## EXCERPTED PASSAGE

==*==

Junior High Session
Let us pray.
God of healing,
you make all things new.
Help us to accept the grace of your healing
so that we may let go of past regrets.
In the name of Jesus Christ we pray.
Opening Life Reflection
On this Fifth Sunday of Lent we acknowledge the healing and new life that God offers through reconciliation. It is not easy to let go of past hurts. To forgive the hurtful actions of others, and to forgive ourselves takes courage and faith. Begin today’s session by inviting the young people to reflect on the areas of their lives where they are in need healing. Discuss:
- Is there a situation in your life that you need to reconcile?
- Do you hold on to past hurts?
- What do you need to let go of at this time in order to accept God’s healing?
Invite the young people to think of what they are hanging on to and ask them to close one of their hands into a fist. Play some soft music and ask them to close their eyes and imagine that God is giving them a new start. Ask them to open their fist and let go of any past regret that they are holding on to.

==*==

## RECORDED DATA
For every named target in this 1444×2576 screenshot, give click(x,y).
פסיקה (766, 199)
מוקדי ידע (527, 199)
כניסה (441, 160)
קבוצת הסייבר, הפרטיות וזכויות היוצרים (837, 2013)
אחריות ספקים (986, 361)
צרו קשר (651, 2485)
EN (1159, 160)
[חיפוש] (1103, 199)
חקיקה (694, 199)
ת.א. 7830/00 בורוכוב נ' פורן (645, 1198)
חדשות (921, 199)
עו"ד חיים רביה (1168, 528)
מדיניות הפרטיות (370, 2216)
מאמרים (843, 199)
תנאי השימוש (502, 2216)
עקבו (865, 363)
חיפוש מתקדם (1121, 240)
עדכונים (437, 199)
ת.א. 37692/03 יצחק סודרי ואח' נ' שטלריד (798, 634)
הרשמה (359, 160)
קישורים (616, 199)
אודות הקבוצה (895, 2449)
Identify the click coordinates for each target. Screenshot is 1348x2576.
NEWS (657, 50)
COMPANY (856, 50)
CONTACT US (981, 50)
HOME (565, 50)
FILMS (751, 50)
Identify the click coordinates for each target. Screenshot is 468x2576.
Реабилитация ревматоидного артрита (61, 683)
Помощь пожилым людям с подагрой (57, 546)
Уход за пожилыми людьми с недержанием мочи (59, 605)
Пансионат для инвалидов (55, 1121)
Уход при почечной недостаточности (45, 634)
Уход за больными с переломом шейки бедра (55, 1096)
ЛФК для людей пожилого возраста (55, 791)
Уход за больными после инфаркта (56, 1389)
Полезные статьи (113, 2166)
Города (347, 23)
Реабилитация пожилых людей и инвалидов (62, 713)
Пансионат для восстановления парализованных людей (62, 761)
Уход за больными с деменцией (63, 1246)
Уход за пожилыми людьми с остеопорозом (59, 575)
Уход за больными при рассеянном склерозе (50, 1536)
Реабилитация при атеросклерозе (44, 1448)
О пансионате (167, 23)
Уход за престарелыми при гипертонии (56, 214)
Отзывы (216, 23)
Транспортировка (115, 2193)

==*==

## TASK TO COMPLETE
Please carry on the Lenten session plan on healing and reconciliation above, picking up after its final sentence.

## RESPONSE TO THIS EXERCISE
Through the Sacrament of Penance and Reconciliation, the Church offers us a new start. This sacrament helps us to let go and let God’s healing take place in our hearts.
Listening to the Word of God
In today’s Old Testament reading from the book of Isaiah, listen to God promise the Israelites a new start.
Read Isaiah 43:16-21.
Allow for silence.
Scripture Discussion Starters
- What does the Lord say about things of the past?
- What is the Lord about to do?
- Why does the Lord promise to give the Israelites a new start?
In the Gospel we hear about a woman who has been caught in adultery. Listen to find out what Jesus does.
Read John 8:1-11.
Allow for silence
- Who brings the woman before Jesus?
- What is the woman accused of?
- What does the Law of Moses say should be done to the woman?
- What does Jesus say?
- Why does everyone go away except Jesus and the woman?
- What does Jesus tell the woman?
Provide 2-3 minutes of background information on the readings
In the first reading from the Old Testament the Israelites are given hope and encouragement during their exile in Babylon. They are told to let go of the things of old because the Lord is giving them a new start. God forgives their past transgressions offers them new life. This reading from the book of Isaiah reassures the Israelites that God has not given up on them. They can look forward to what God is about to do on their behalf. After all, they remain God’s chosen people.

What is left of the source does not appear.